-- DATA EXTRACTS follows --

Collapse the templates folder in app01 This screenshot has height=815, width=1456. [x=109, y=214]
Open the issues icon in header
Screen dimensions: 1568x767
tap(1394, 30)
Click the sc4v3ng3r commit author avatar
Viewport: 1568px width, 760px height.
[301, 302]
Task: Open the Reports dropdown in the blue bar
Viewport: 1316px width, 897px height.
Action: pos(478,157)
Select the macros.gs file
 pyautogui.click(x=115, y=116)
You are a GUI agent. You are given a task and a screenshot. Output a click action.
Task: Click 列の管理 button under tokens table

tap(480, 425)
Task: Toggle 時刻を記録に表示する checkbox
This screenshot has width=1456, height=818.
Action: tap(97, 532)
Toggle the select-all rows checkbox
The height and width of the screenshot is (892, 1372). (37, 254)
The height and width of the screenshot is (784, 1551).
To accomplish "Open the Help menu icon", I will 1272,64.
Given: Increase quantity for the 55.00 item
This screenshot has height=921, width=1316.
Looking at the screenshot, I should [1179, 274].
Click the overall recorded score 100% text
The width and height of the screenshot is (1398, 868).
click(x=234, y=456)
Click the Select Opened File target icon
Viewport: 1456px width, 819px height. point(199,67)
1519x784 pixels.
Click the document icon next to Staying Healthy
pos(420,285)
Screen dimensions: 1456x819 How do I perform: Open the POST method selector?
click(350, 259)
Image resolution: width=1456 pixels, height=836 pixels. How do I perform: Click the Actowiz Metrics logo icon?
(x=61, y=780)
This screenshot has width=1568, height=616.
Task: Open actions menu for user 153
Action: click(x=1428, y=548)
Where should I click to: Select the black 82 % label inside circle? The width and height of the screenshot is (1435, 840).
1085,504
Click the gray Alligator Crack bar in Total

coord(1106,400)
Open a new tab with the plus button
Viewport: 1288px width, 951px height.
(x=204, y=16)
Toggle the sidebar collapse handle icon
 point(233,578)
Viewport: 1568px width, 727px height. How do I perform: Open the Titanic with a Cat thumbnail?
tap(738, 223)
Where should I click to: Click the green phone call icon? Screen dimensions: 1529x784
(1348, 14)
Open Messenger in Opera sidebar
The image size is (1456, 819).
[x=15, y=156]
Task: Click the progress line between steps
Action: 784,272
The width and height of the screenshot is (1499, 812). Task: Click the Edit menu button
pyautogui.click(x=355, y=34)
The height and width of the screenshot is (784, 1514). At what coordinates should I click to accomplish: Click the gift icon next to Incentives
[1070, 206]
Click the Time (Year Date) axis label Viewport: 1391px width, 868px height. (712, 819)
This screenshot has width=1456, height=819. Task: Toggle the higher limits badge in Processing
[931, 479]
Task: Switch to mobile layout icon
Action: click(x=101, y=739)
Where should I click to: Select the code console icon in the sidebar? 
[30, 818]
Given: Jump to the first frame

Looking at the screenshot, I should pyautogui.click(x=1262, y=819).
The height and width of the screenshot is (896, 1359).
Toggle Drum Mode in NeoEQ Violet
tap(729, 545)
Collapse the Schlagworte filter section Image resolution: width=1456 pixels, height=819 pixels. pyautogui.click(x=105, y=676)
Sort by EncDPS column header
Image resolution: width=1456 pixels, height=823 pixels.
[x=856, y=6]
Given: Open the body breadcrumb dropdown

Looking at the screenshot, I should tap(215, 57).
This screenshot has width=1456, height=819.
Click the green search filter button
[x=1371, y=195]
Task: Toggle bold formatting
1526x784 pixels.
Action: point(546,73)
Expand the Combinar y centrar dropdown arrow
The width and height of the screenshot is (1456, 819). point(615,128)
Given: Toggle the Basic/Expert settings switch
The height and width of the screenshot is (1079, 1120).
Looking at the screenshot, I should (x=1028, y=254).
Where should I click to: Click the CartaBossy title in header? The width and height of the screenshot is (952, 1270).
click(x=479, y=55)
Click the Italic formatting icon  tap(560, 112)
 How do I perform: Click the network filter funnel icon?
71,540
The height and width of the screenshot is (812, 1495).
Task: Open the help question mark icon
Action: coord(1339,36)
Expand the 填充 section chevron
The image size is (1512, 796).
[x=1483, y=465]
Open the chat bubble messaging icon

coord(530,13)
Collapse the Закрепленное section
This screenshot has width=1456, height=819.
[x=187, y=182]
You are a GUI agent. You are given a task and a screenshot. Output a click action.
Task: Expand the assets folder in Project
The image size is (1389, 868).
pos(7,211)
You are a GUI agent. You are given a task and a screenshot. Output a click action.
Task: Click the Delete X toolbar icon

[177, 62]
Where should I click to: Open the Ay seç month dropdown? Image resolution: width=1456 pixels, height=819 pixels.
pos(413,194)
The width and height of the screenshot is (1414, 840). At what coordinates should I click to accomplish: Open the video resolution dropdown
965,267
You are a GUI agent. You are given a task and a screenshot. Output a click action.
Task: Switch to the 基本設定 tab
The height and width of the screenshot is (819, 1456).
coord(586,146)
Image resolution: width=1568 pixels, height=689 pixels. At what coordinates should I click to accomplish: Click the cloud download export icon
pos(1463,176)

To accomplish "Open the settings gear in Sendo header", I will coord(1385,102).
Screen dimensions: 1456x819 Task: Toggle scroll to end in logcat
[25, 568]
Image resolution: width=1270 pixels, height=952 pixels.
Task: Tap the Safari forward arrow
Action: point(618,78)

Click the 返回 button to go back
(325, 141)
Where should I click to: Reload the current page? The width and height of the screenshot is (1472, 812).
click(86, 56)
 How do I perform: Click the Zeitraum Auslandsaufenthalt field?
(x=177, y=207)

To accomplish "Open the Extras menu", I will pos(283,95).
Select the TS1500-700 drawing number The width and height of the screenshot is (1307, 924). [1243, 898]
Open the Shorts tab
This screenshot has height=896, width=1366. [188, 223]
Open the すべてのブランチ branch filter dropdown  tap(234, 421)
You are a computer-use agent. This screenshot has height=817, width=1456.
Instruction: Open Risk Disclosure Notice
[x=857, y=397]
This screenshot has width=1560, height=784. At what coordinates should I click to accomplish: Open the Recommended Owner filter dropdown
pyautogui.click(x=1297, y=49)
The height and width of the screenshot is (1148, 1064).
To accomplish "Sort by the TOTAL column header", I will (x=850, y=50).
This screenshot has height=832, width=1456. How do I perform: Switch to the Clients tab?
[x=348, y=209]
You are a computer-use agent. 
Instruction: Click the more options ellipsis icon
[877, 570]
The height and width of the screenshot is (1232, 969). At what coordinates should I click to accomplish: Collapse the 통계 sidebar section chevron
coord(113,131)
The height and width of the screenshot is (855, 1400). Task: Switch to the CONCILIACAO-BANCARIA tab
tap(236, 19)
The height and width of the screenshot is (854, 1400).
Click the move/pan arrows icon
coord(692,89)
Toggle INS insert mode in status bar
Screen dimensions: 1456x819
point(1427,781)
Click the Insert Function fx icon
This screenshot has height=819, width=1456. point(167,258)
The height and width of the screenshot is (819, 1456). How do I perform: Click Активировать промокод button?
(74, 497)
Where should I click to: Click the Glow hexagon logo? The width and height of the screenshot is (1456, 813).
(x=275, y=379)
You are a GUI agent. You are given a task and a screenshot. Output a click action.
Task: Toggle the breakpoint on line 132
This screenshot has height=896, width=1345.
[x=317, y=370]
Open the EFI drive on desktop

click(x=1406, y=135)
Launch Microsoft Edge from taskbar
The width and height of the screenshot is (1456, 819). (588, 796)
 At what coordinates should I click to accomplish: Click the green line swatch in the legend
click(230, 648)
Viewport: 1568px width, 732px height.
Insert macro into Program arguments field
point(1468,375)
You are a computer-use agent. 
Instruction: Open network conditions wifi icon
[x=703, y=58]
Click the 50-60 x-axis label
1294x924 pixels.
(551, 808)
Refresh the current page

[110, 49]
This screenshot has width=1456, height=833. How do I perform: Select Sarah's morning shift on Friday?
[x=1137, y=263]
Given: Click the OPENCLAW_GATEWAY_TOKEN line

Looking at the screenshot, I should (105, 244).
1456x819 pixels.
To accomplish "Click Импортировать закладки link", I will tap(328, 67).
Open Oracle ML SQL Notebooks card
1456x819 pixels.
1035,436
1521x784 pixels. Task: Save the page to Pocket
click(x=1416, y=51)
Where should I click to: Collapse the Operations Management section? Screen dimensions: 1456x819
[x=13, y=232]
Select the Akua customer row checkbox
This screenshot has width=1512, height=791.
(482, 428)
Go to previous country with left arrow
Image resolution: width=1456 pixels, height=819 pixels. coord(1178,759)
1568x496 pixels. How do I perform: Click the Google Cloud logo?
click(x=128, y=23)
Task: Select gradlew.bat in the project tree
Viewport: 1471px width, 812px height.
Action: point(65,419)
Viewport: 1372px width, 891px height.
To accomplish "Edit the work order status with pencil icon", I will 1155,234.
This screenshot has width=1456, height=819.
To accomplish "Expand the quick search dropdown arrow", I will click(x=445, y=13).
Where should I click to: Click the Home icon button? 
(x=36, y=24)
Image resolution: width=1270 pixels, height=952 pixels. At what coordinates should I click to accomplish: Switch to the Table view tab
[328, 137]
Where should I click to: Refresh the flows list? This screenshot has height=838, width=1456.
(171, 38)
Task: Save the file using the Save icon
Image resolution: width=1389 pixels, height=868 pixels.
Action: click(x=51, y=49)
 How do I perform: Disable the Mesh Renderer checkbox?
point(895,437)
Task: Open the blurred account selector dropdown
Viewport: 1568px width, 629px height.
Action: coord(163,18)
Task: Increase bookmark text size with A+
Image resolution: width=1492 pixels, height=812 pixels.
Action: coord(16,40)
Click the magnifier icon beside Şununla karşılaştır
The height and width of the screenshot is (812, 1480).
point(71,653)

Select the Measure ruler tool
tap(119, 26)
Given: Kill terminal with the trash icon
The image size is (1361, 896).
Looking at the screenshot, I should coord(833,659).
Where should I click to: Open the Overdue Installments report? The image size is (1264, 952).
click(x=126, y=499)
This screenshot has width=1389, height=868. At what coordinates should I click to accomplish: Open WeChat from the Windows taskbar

-- DATA EXTRACTS concluded --

PROBLEM TO WORK ON ▸
Looking at the data above, return every line from the one with "You are a computer-use agent. This" down to the one with "The height and width of the screenshot is (1148, 1064).", exactly and inclusively.

ANSWER SECTION ▸
You are a computer-use agent. This screenshot has height=817, width=1456.
Instruction: Open Risk Disclosure Notice
[x=857, y=397]
This screenshot has width=1560, height=784. At what coordinates should I click to accomplish: Open the Recommended Owner filter dropdown
pyautogui.click(x=1297, y=49)
The height and width of the screenshot is (1148, 1064).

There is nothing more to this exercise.